One night, Veronika finds Gunther to ask for his help getting rid of the body of a "client", Heim, who died of a heart attack in her bed. Gunther, with the help of Belinsky, oblige and as part of the operation discover that Heim was a dentist specializing in teeth extractions, visibly for the purpose of making Nazis escape identification through dental records. At that point Belinsky reveals that he is actually looking for Heinrich Müller, the former head of the Gestapo, who faked his death and is suspected of having killed Linden. Belinsky asks Gunther to find Müller, which would allow him to free Becker. As Gunther's infiltration of the Org progresses, he eventually gets to meet Arthur Nebe, who was also presumed dead. It now becomes clear that the members of the Org had all received new identities to hide their Nazi past, which involved the removal of their teeth. To catch Müller, Gunther and Belinsky organize a sting operation at the vineyard estate of Nebe in Grinzing on the occasion of a formal meeting of the Org.

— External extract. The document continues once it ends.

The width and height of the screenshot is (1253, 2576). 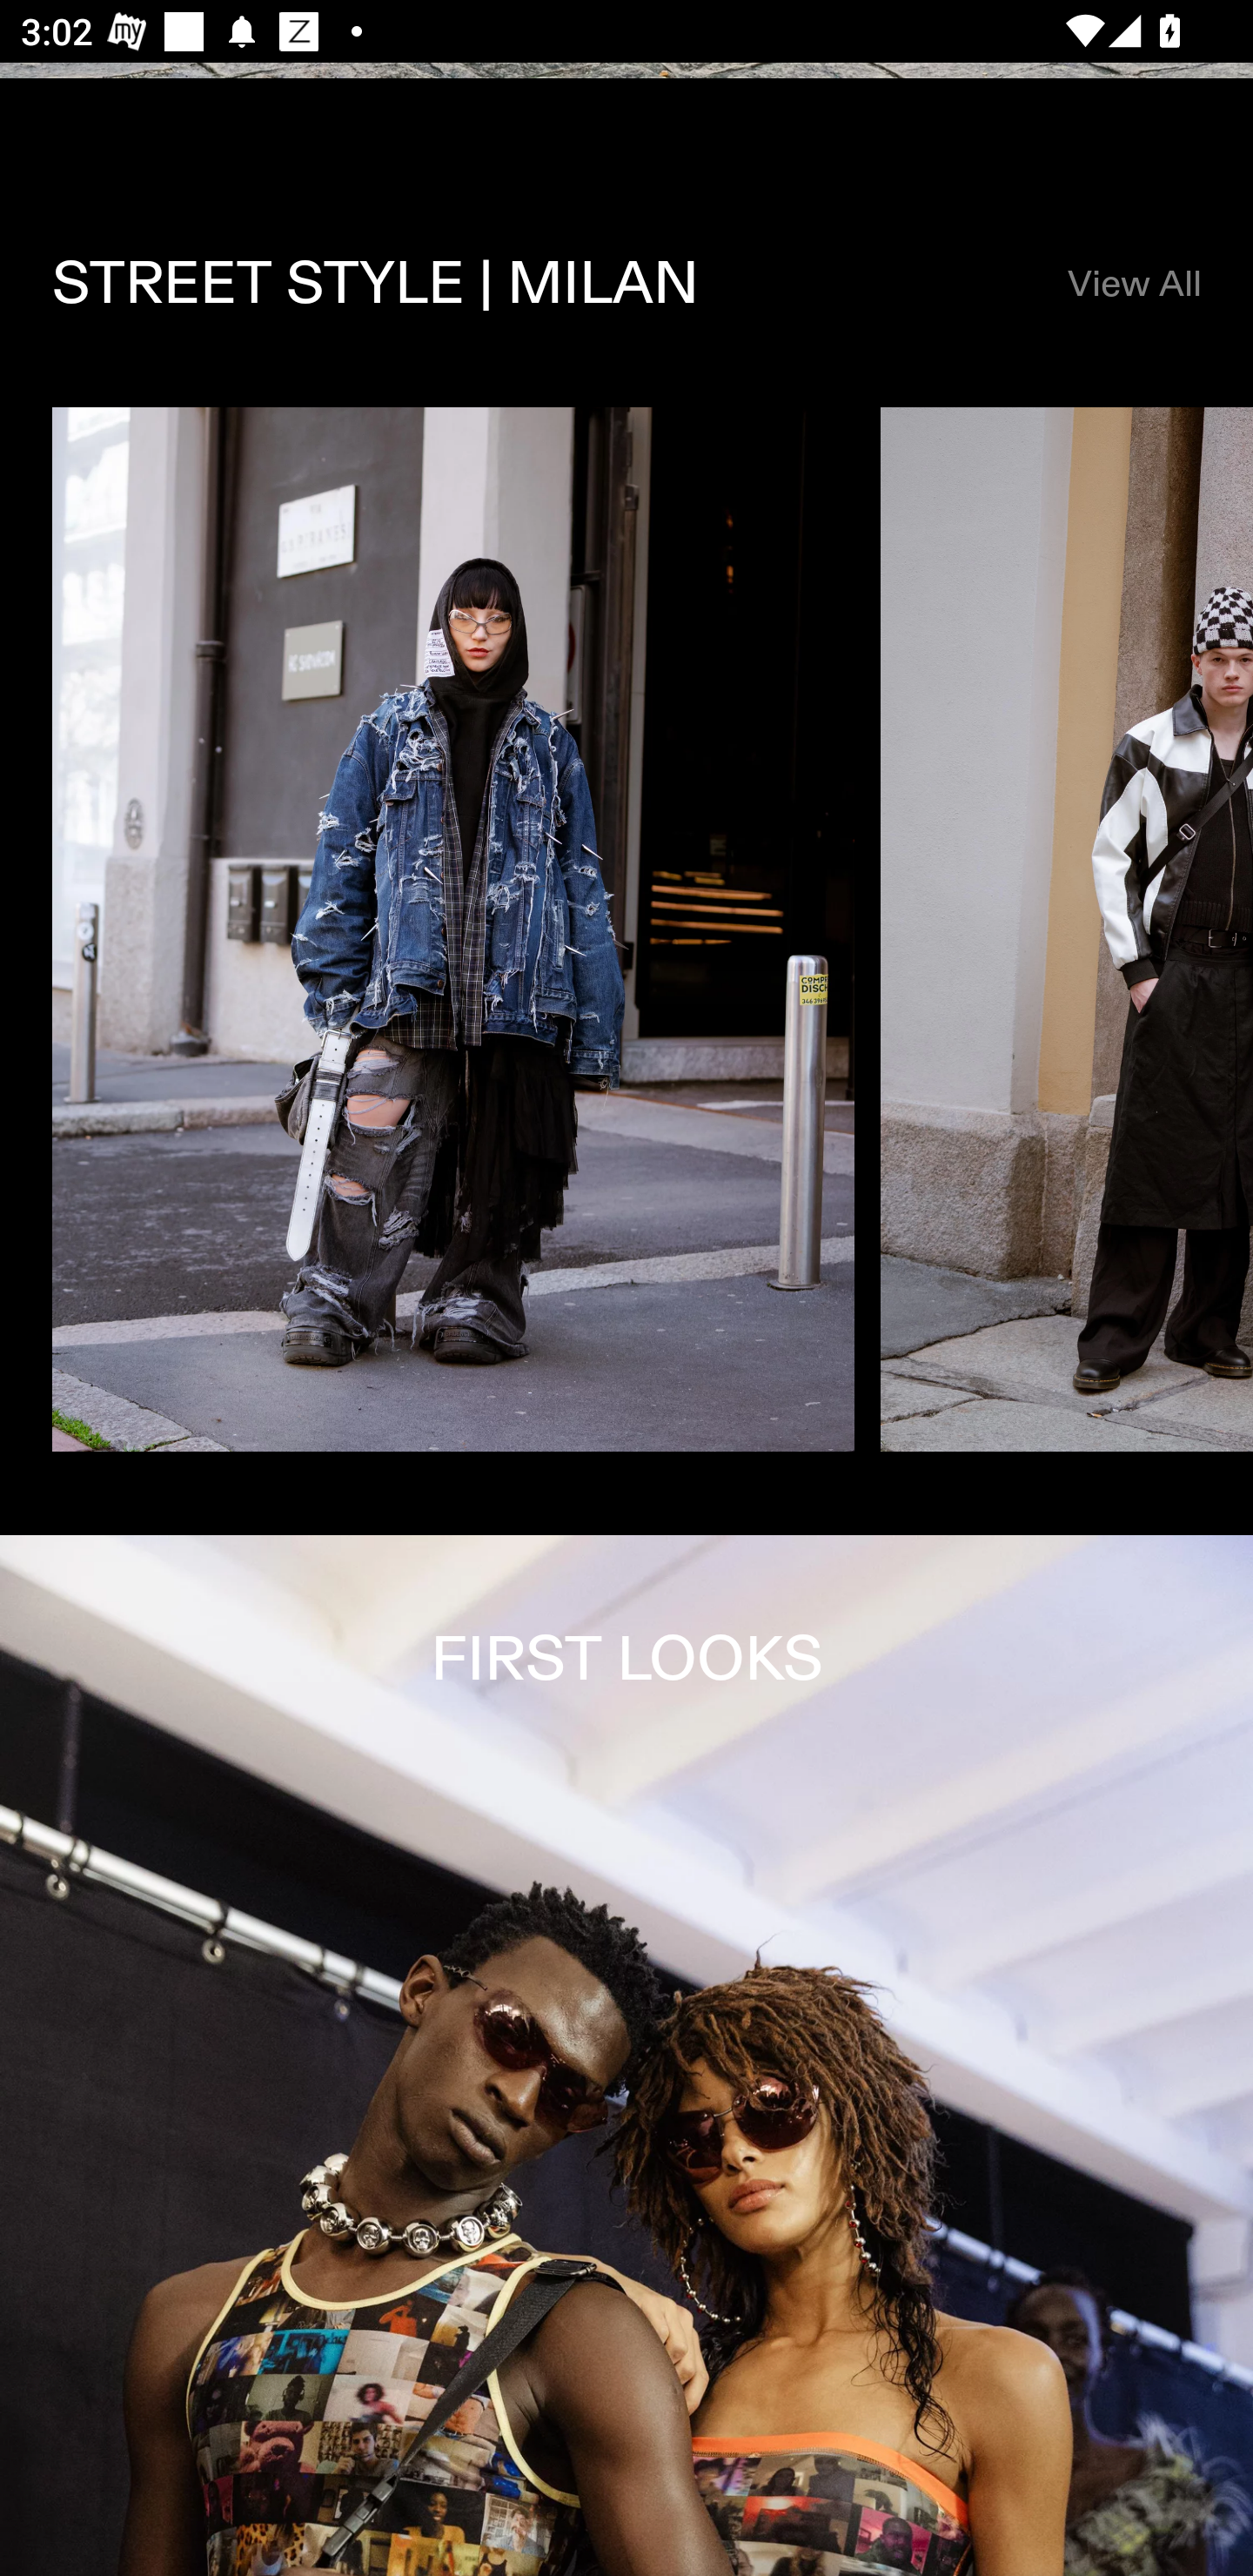 What do you see at coordinates (626, 2056) in the screenshot?
I see `FIRST LOOKS DIESEL FALL '24` at bounding box center [626, 2056].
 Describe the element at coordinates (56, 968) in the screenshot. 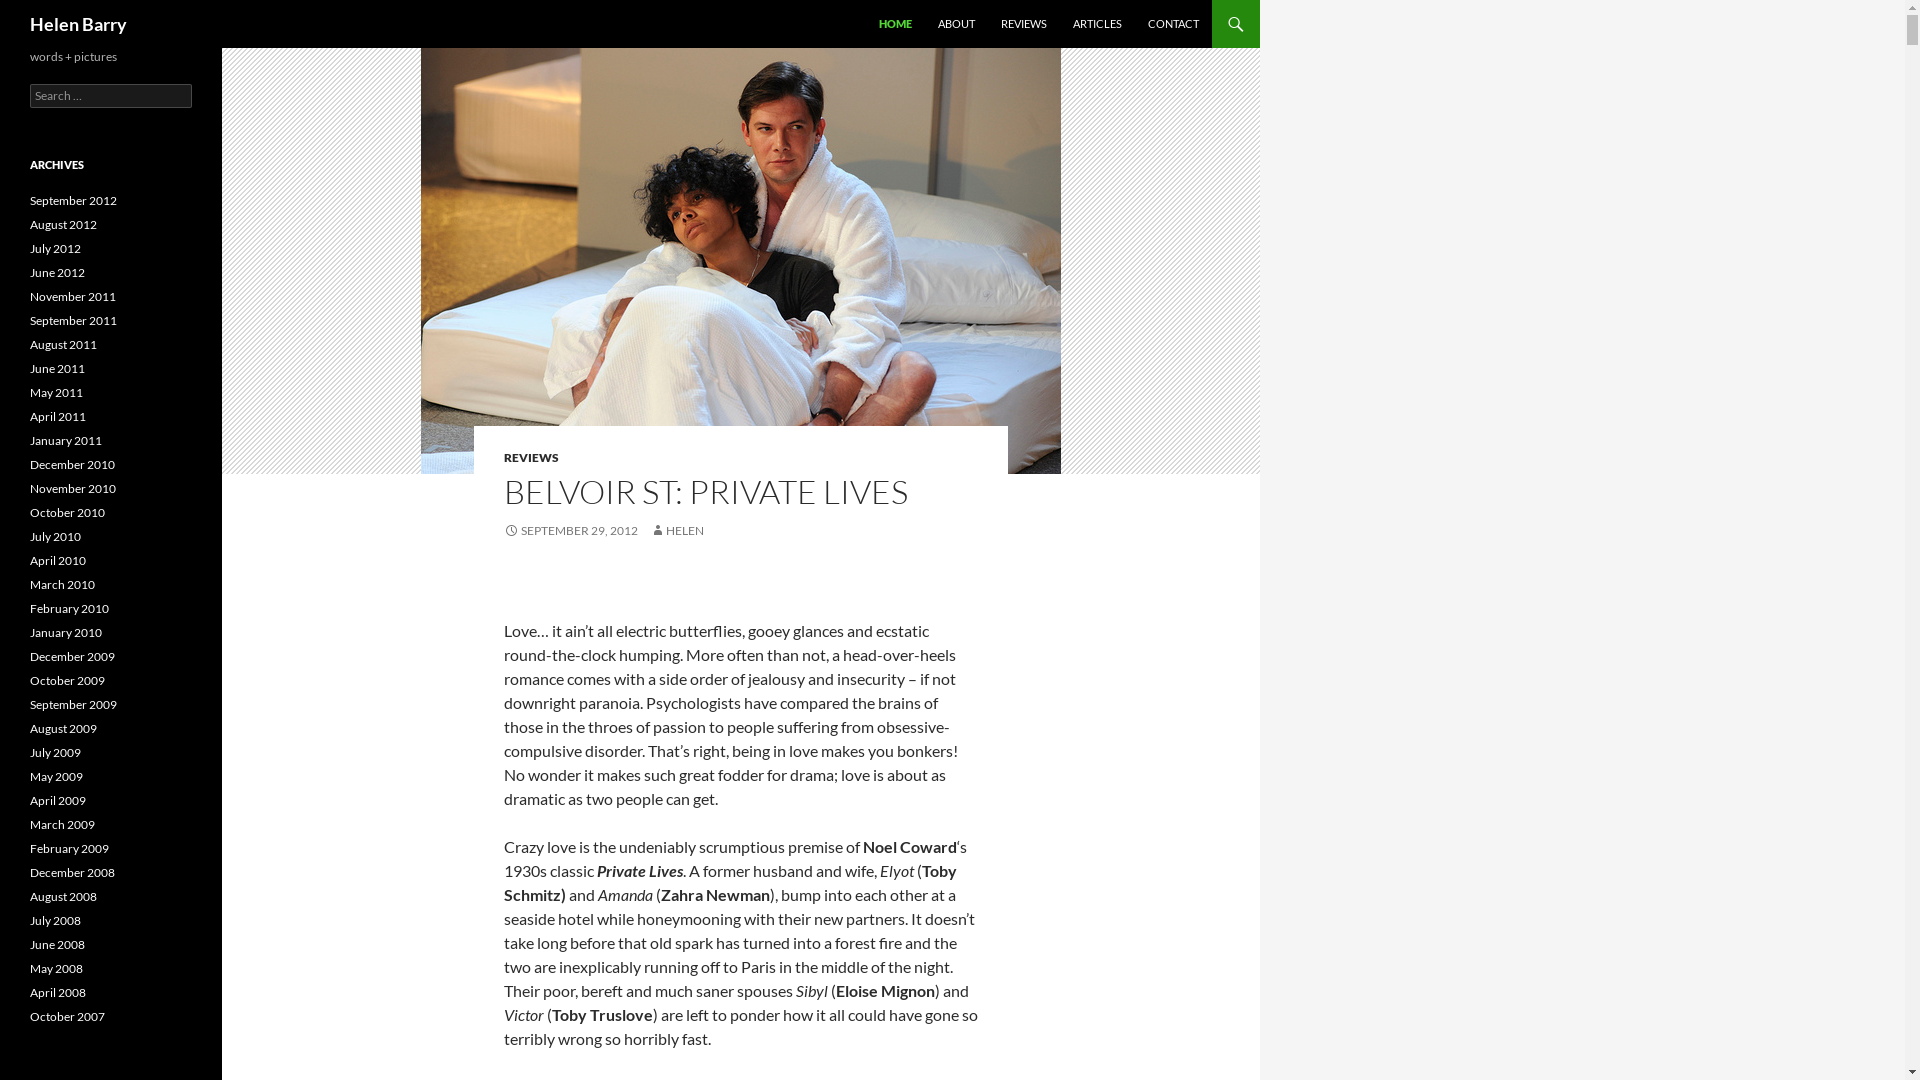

Gunther shows up to the meeting early to look for Veronika, who had disappeared in the meantime, but gets intercepted by a murderous Latvian guard before being rescued by Nebe. He nevertheless gets to meet with Müller, who ends up believing his cover. As he moves around the house to signal from a window for Belinsky to storm the property, Gunther discovers that Veronika is being tortured in the cellar by König. He frees her but is taken down by the Latvian again. His cover blown, Gunther gets interrogated by Müller under threat that they will crush Veronika in a wine press. Gunther admits everything he knows but Veronika gets crushed anyway. Later, Nebe visits Gunther in his cell and tells him the complete story of Linden so he can feed it back to Müller to avoid further torture. During their conversation Nebe eats a cake poisoned by Gunther and dies, allowing Gunther to escape the property in a car which he later crashes during the pursuit. The novel ends as Gunther recovers and learns from Shield that Becker had been hanged and Belinsky was not a CIC officer, but an agent of Poroshin.

==Major themes==
The major themes of the novel includes the hardship of post-war conditions in Germany and Austria, occupation by the Allied Powers, espionage activities between them, and the secret post-war resurgence of Nazi war criminals.

=== Historical elements ===
Bernhard Gunther's investigation parallels the filming of The Third Man by a British film crew in the city and what happens to him mirrors the plot of the film in subtle ways.

==Development History==

===Publication history===
- 1991, UK, Viking, ISBN 978-0670835164, Pub date 28 March 1991, Hardback
- 1992, UK, Penguin, ISBN 978-0140175615, Pub date 24 September 1992, Paperback
- 1993, UK, Penguin, ISBN 978-0140231700, Pub date 29 April 1993 (as the third part of the "Berlin Noir" paperback)

=== Explanation of the novel's title ===

The novel's front matter includes an excerpt from the poem "A German Requiem" by James Fenton.